Il decreto Dignità del governo Conte ha quattro obiettivi: quello principale è la lotta al precariato, cui si affiancano la lotta alla delocalizzazione delle imprese, il contrasto alla ludopatia e la semplificazione per imprese e contribuenti (qui cosa prevede nel dettaglio).
La guerra dichiarata al precariato rimane però il cuore del provvedimento, come si evince anche dallo slogan scelto dal governo per presentare il decreto alla conferenza stampa che si è svolta oggi, martedì 3 luglio, a palazzo Chigi:”Le persone tornano ad essere persone”.
Il premier Giuseppe Conte ha presentato ufficialmente il decreto Dignità insieme al ministro del Lavoro e dello Sviluppo economico Luigi Di Maio e al sottosegretario alla presidenza del Consiglio Giancarlo Giorgetti, la cui partecipazione vuole dare l’idea di compattezza e tenuta della coalizione di governo Lega-M5s.
Tutti d’accordo dunque nella lotta al precariato. Ma cosa cambia davvero per i contratti a termine con questo decreto?
Iniziamo analizzando i punti messi in rilievo dal governo:
- I contratti a termine avranno una durata inferiore. Adesso infatti possono arrivare a 36 mesi, mentre con il decreto dureranno 12 mesi senza causale, oppure fino a 24 mesi indicando una causale. Le causali possono essere: esigenze temporanee e oggettive, connesse a incrementi temporanei, significativi e non programmabili, o relative a picchi di attività stagionali.
- Ricorrere a un contratto a termine diventa più costoso per le imprese. Ogni rinnovo a partire dal secondo avrà infatti un costo contributivo crescente dello 0,5 per cento.
- I contratti a termine potranno essere prorogati al massimo 4 volte e non 5 (sempre entro la durata massima di 24 mesi).
- Le misure sui contratti a termine si estendono anche ai lavoratori interinali.
- In caso di licenziamento senza giusta causa, è previsto un incremento del 50 per cento dell’indennizzo, che potrà così arrivare fino a 36 mensilità.
Il governo riassume così il contenuto del decreto: “più tutele per i lavoratori senza penalizzare gli imprenditori onesti”. Ma è davvero quello che comporterà questo nuovo provvedimento?
In proposito sono stati espressi vari dubbi, in primis da Confindustria.
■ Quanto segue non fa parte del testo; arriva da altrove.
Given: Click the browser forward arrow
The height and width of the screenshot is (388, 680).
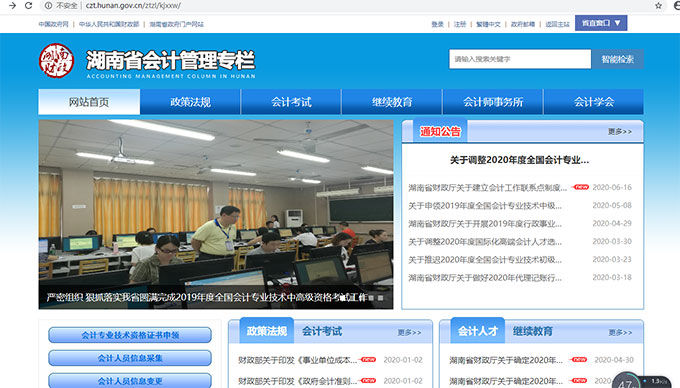Looking at the screenshot, I should coord(12,6).
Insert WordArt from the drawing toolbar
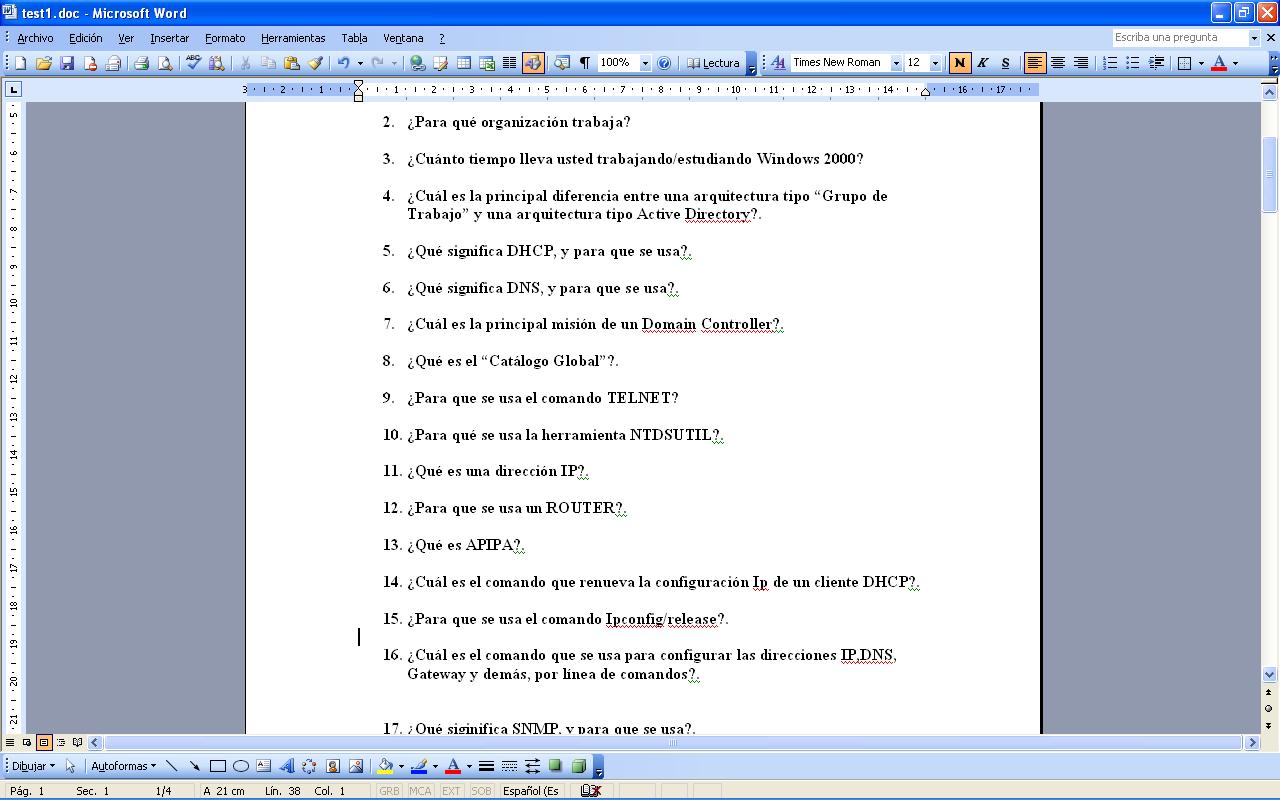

Secondo l’associazione degli imprenditori, le nuove regole saranno poco utili rispetto all’obiettivo del contrasto alla precarietà.
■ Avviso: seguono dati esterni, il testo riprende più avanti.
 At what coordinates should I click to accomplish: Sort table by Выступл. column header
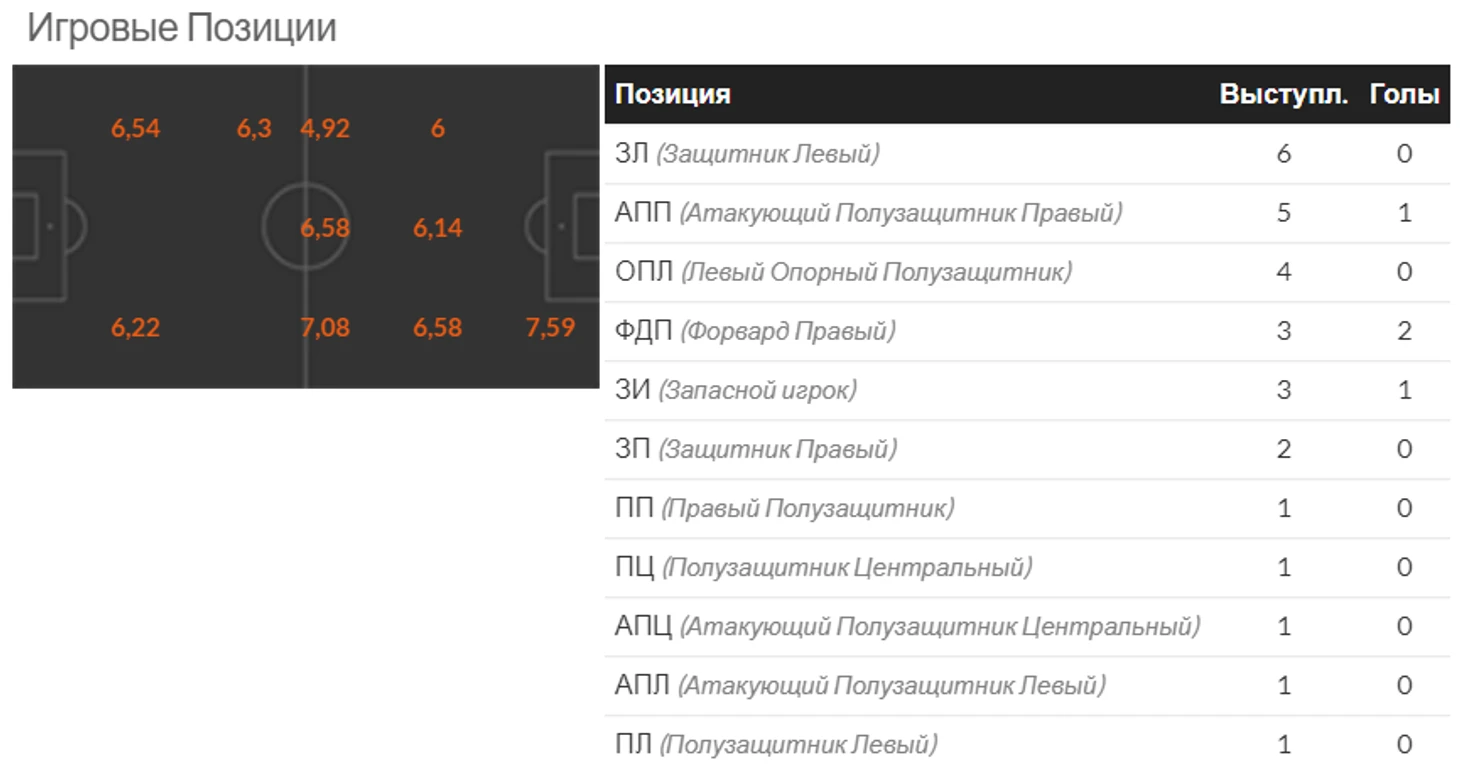pos(1284,94)
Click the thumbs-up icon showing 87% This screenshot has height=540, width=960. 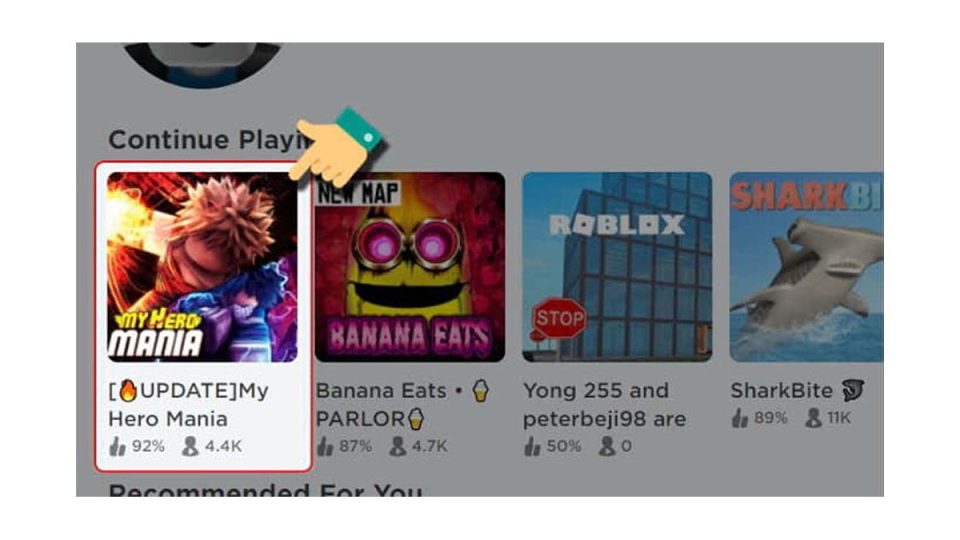(x=324, y=446)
Il risultato, secondo Confindustria, sarà di avere meno lavoro.
I contratti a tempo determinato, infatti, vengono resi più costosi, così come il licenziamento, mentre non viene fornito alcun incentivo per le assunzioni a tempo indeterminato.
C’è il rischio che le imprese scelgano di avvicendare con più frequenza i lavoratori a termine con contratti di massimo 12 mesi, per evitare le causali.
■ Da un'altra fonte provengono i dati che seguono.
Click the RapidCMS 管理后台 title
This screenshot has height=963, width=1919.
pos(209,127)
Durante la conferenza stampa, il premier Conte ha voluto escludere che il governo abbia adottato questo provvedimento per andare contro le imprese.
“Ovviamente questo governo non è in contrasto con le attività imprenditoriali”, ha detto a palazzo Chigi. “Adotteremo misure per incentivare l’attività imprenditoriale e per favorire la crescita”, ha aggiunto.
Un altro punto controverso riguarda proprio la reintroduzione delle causali, che erano state eliminate dal Jobs Act.
Come si può dimostrare l’effettiva presenza di una ragione oggettiva che giustifichi la necessità di assumere un lavoratore a tempo determinato, soprattutto per le imprese di dimensione maggiore?
L’abolizione delle causali aveva portato a una diminuzione delle controversie giudiziarie. Ora si teme che queste possano tornare ad aumentare. Se il giudice non ritiene legittima la causale, infatti, l’azienda è costretta ad assumere il lavoratore a tempo indeterminato.
Infine, una critica che viene mossa dai commentatori a questo provvedimento è il fatto che si sia fatto ricorso alla decretazione d’urgenza: non si tratta di una legge approvata dal parlamento, ma di un decreto del governo che entra immediatamente in vigore e che le Camere devono approvare entro 60 giorni. Questo strumento – secondo la Costituzione – dovrebbe essere utilizzato solo in casi di necessità e urgenza.
Non c’è stata, inoltre, prima di emanare il decreto una vera e propria consultazione del governo con sindacati e associazioni di imprese. Il segretario della Cgil, Maurizio Landini, ha detto in proposito che auspica “l’avvio di un confronto che porti al fatto che tutte le persone che lavorano, sia lavoro autonomo sia dipendente, abbiano diritti minimi garantiti, cancellando forme di lavoro assurde che ancora ci sono, arrivando a una legge sulle rappresentanze”.